**TASK STATEMENT:**
Transcribe exactly the lines from the one holding "Click the parrot avatar icon" through the closing line of the entries below. Pictures stay out of the copy.

[Collected data entries]
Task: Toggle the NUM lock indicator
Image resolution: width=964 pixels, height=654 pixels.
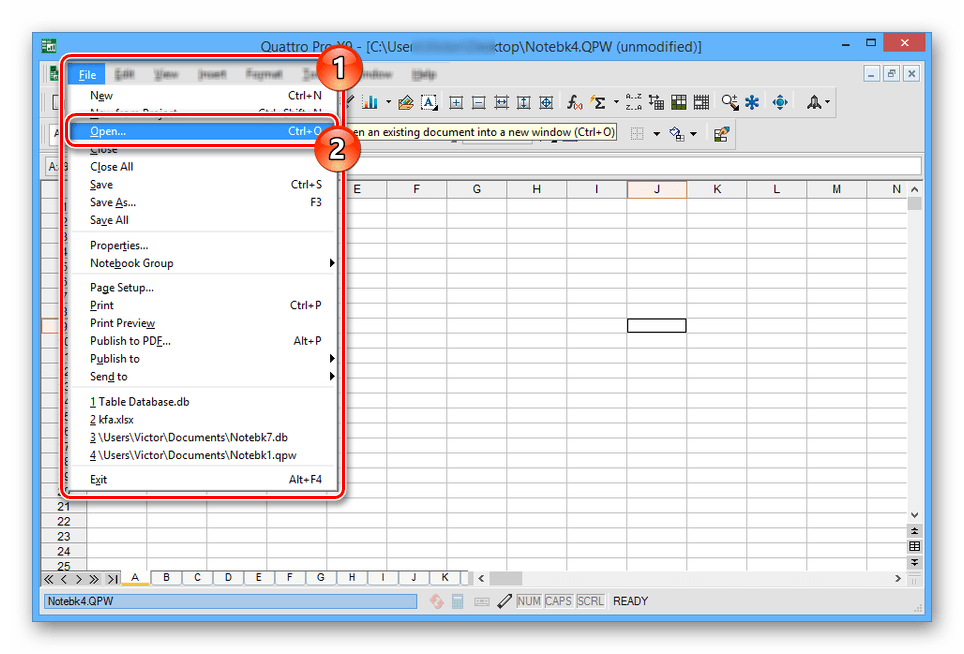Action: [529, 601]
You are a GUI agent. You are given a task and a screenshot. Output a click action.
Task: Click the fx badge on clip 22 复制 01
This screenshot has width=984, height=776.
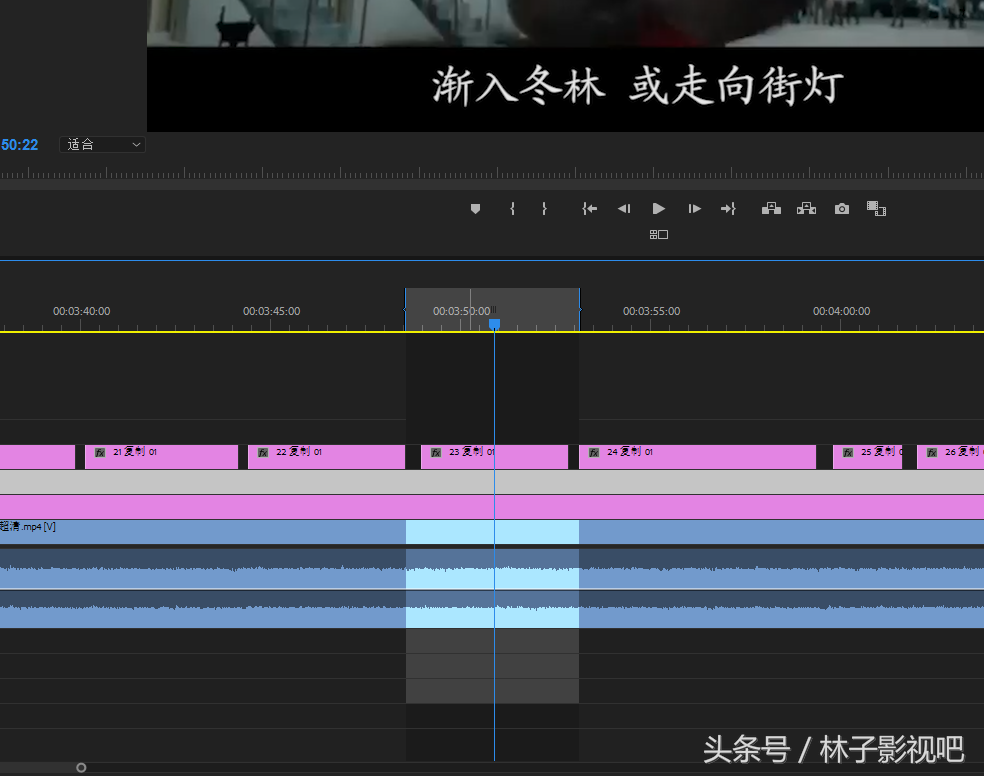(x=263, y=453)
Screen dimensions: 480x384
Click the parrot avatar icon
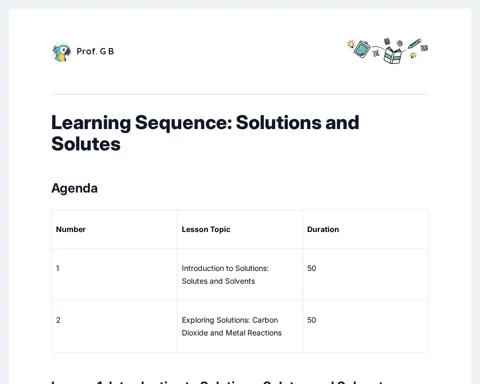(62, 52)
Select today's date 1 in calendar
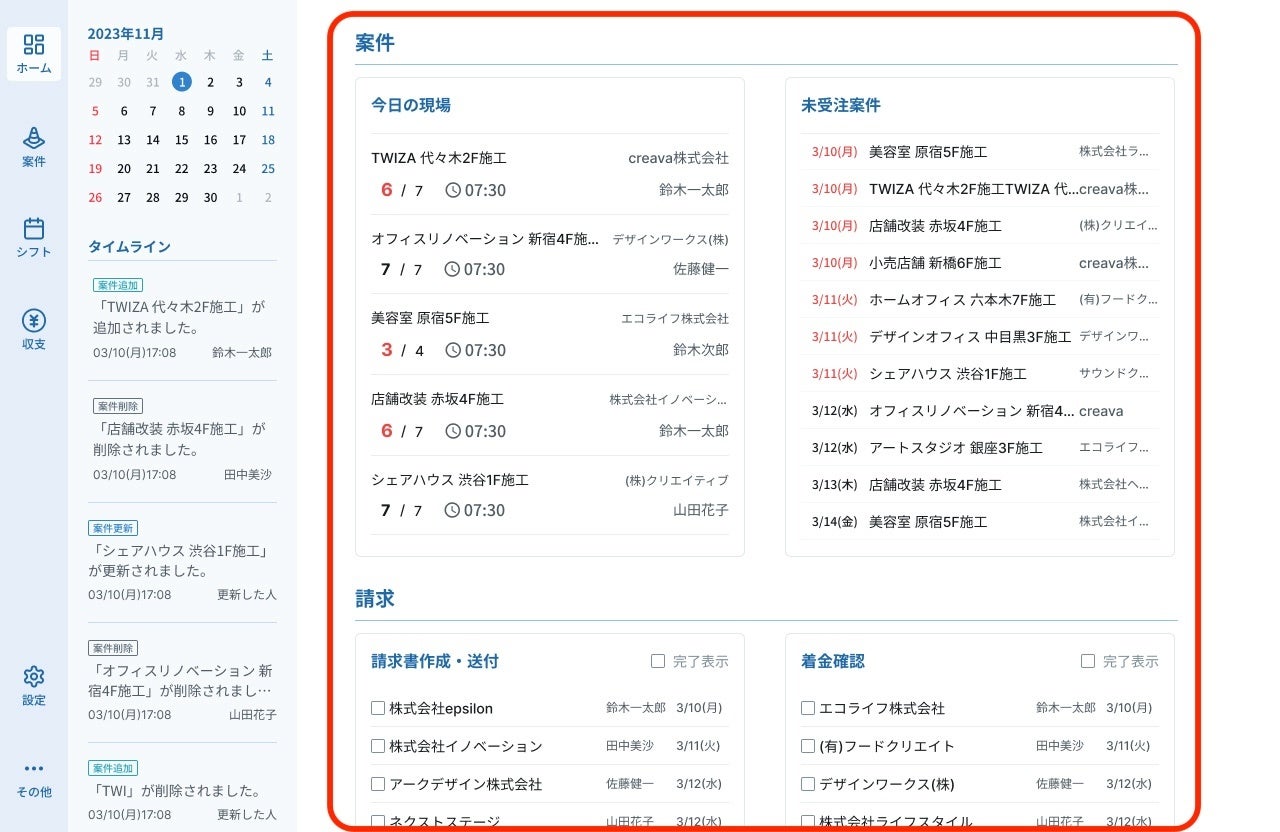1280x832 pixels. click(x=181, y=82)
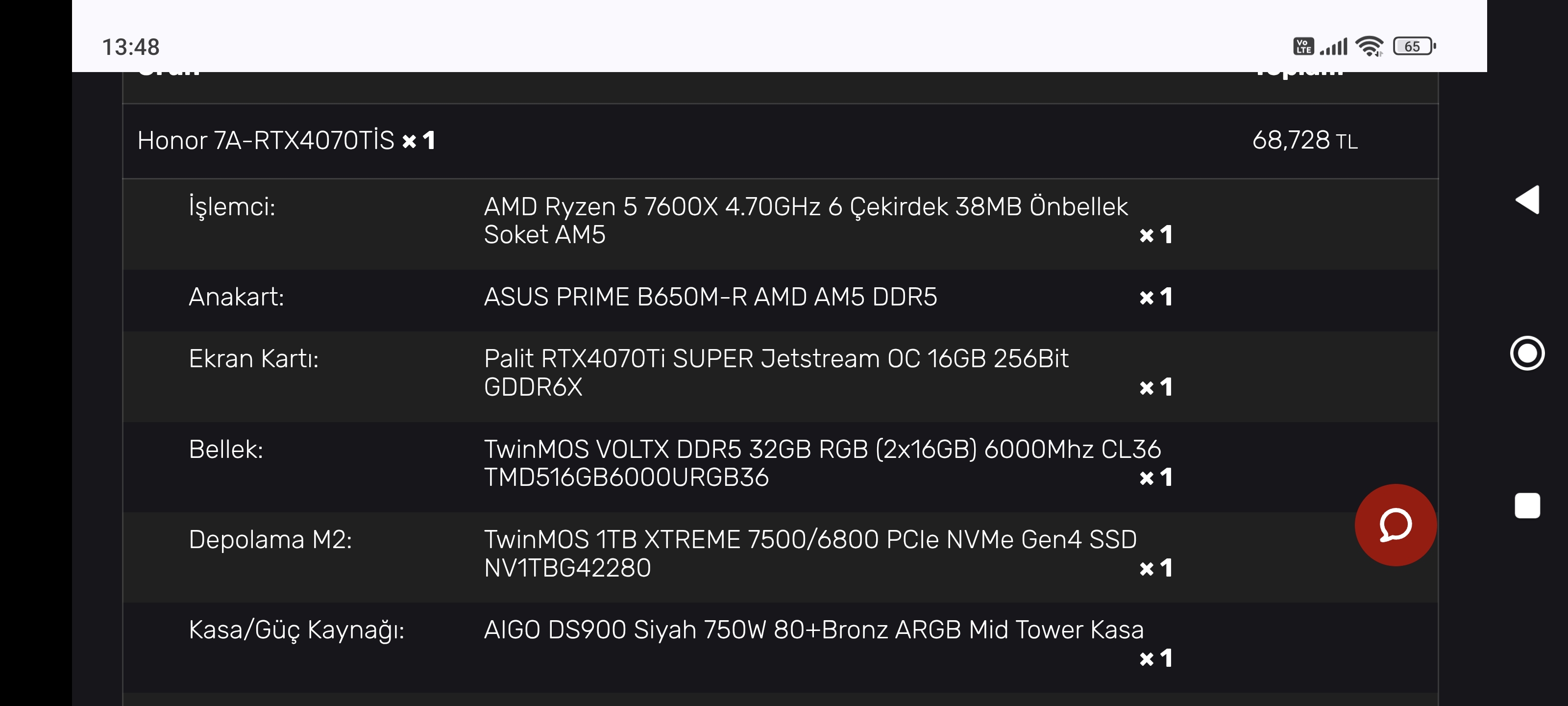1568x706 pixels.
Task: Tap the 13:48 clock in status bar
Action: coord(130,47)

**RESPONSE BOX:**
Click the parrot avatar icon
(62, 52)
Select today's date 1 in calendar
1280x832 pixels. click(x=181, y=82)
1568x706 pixels.
Task: Tap the 13:48 clock in status bar
Action: coord(130,47)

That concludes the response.